WASHINGTON — A federal judge ruled Wednesday that jurors in upcoming seditious conspiracy trial of five Proud Boys can hear about the group’s involvement in a night of violent clashes in D.C. in mid-December 2020.
Thirty-three people were arrested and at least four were stabbed in downtown D.C. on the evening of Dec. 12, 2020, when confrontations erupted between police, supporters of former President Donald Trump and counter-protestors following the second Million MAGA March after the 2020 presidential election. At the time, then-DC Police Chief Peter Newsham described Proud Boys and anti-Trump groups as “mutual combatants” on the streets of D.C. – particularly near Black Lives Matter Plaza.
At least four churches also suffered property damage that evening, including the city’s oldest African-American church still on its original site, Asbury United Methodist Church. Enrique Tarrio, the former national chairman of the Proud Boys, eventually pleaded guilty to burning the flag and bringing high-capacity magazines into D.C. and was sentenced to five months in prison. Tarrio and four other members of the Proud Boys were indicted in March on charges of seditious conspiracy and multiple other counts alleging they planned to disrupt the certification of the 2020 election on Jan. 6. Tarrio was not in the city at the time, and is accused of directing members of the group from a location in Maryland.
U.S. District Judge Timothy Kelly, who is presiding over the Proud Boys case, said Wednesday he would limit what jurors could hear about the details of Tarrio’s arrest, which he referred to as “needlessly inflammatory.” He also pushed back on the government’s suggestion that the group’s involvement on Dec. 12 was intrinsically linked to their alleged roles on Jan. 6.

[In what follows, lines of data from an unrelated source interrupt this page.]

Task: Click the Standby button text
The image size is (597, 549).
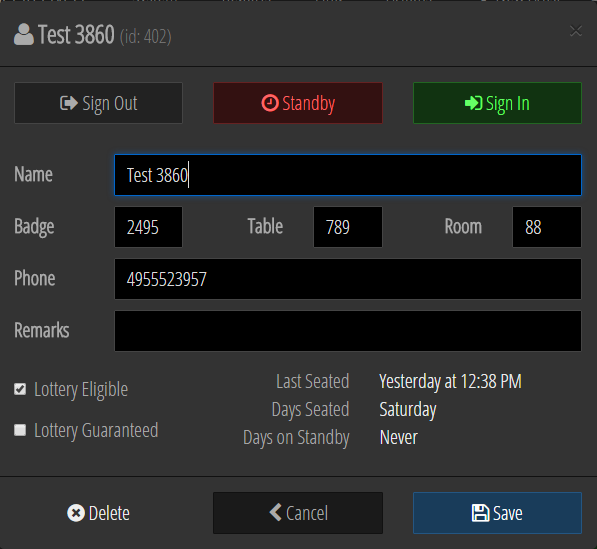Action: click(309, 104)
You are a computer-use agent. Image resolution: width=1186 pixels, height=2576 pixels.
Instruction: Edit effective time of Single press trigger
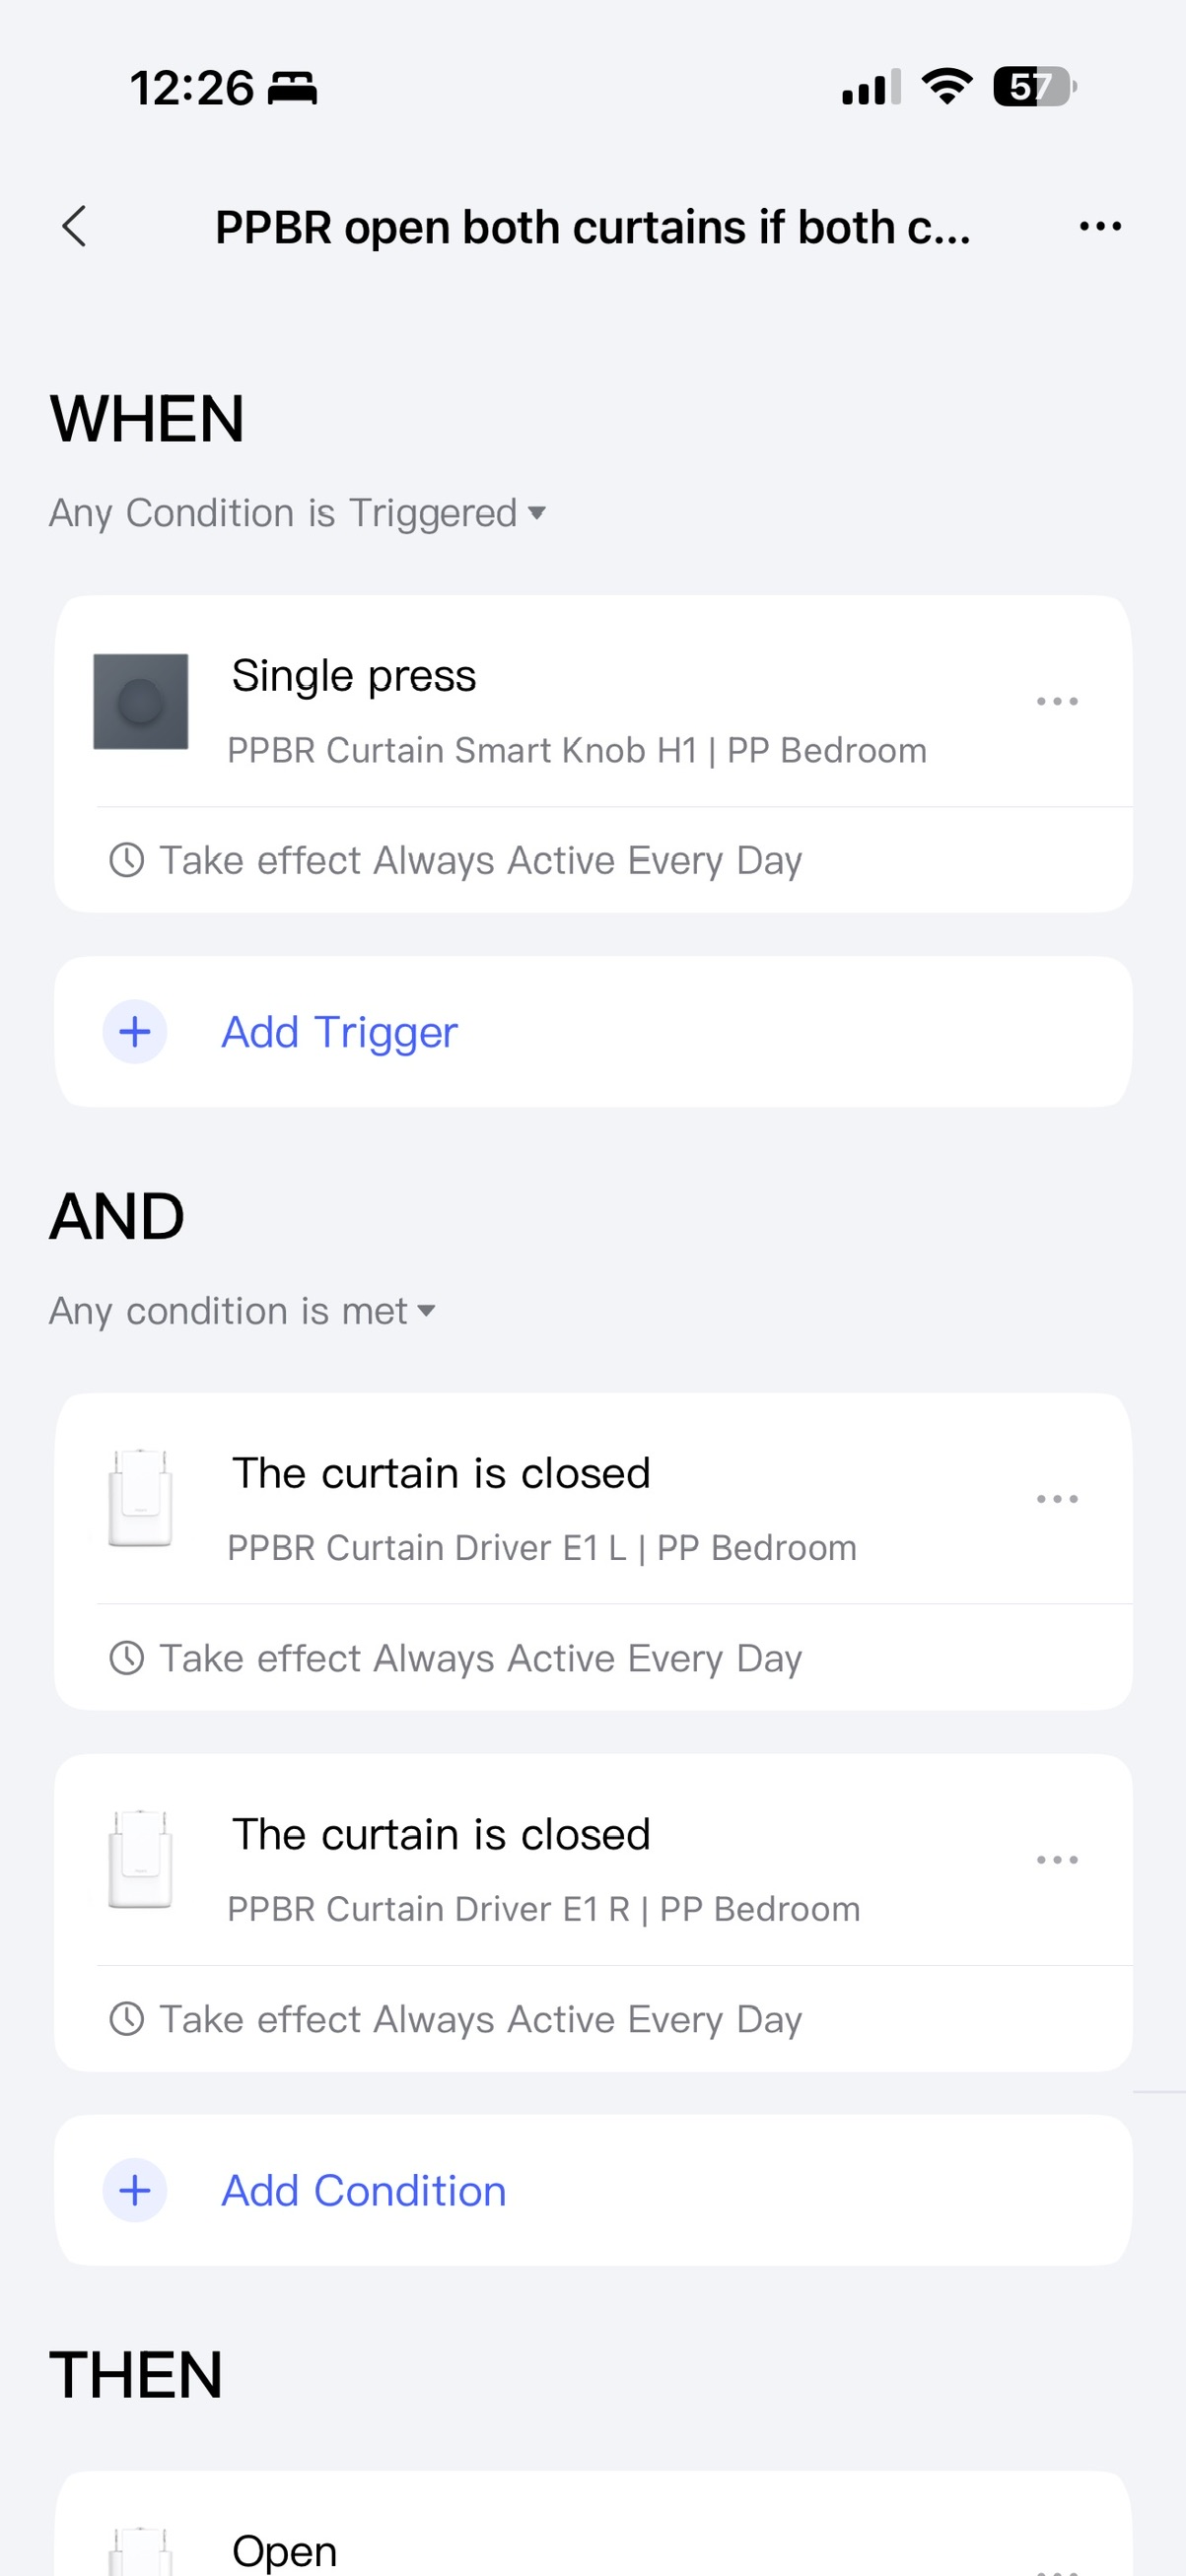point(480,860)
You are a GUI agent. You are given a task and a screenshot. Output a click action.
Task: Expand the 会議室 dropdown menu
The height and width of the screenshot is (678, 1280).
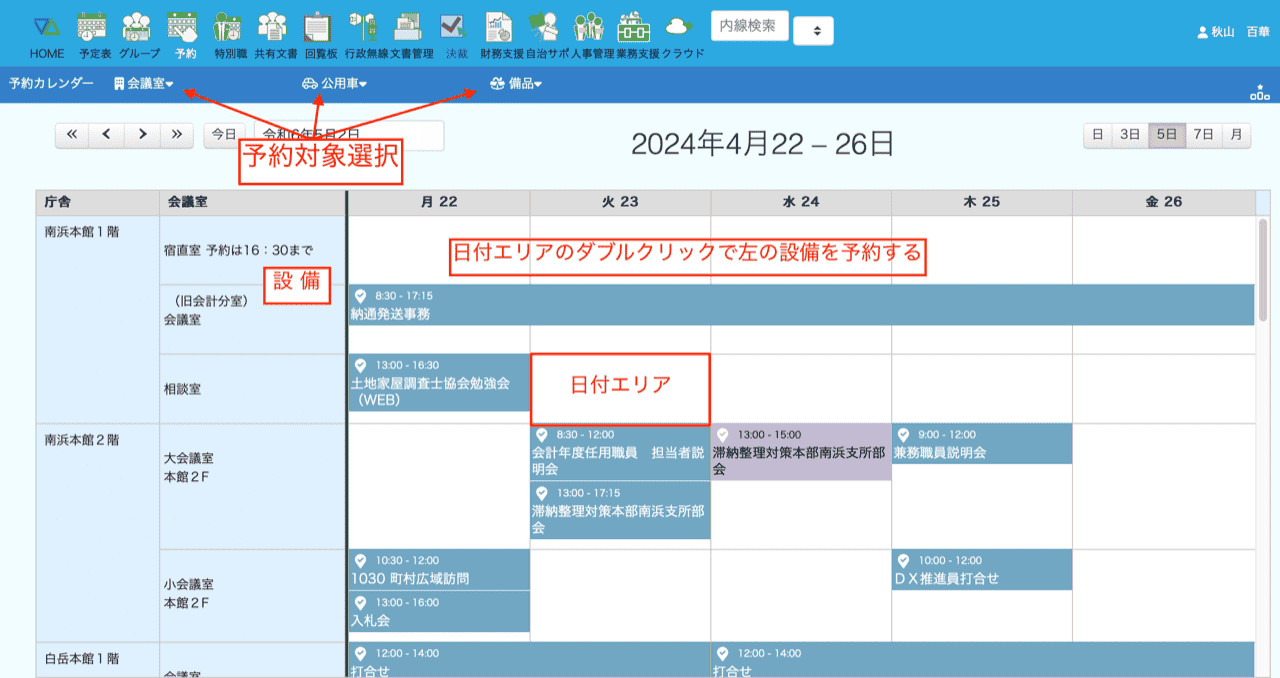[144, 84]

Kelly did say, however, he would permit prosecutors to show other evidence about Dec. 12 to jurors. In particular, he said, prosecutors could show the jury evidence the Proud Boys began to change their view of police after that night.
A key source of that evidence may be Jeremy Bertino, a North Carolina Proud Boy who pleaded guilty in October to seditious conspiracy. As part of his plea deal, Bertino agreed to a statement of facts claiming the Proud Boys had become “more extreme and aggressive” in late 2020 and had begun viewing law enforcement as their opponents.
“Due to a number of negative interactions with law enforcement, including the events of December 12, the Proud Boys increasingly viewed police as the enemy and Proud Boys members increasingly referred to the police as ‘coptifa,’ meaning that they viewed the police as siding with Antifa,” Bertino’s statement of offense reads.
Kelly said jurors should be allowed to consider whether the Proud Boys’ alleged belief law enforcement was aligned with the other side could make them more inclined to conspire to use force against law enforcement.
The judge also agreed to allow other potentially inculpatory evidence into the trial, including selfie videos defendant Ethan Nordean recorded in which he described joining the “storming” of the Capitol and compared to events of the day to 1776. Jurors will also get to hear about a document titled “1776 Returns” Tarrio allegedly received from a female acquaintance. The document included a five-point plan to occupy federal buildings until demands for new elections were met. The Proud Boys’ attorneys have denied any of them read the document, although Kelly said there was evidence Tarrio began to use language included in the plan, specifically the phrase “winter palace,” after receiving it.
Jury selection for Tarrio and his four co-defendants is set to begin Dec. 19, although defense attorneys raised concerns Wednesday about how the planned release of a report by the January 6th Committee could impact that process. One attorney said he had reason to believe the committee would also be releasing an accompanying video that would include detailed footage of the Proud Boys. Kelly, who previously vacated the group’s August trial date over concerns about the committee affecting jurors, said there was little they could do other than question potential jurors about it during voir dire.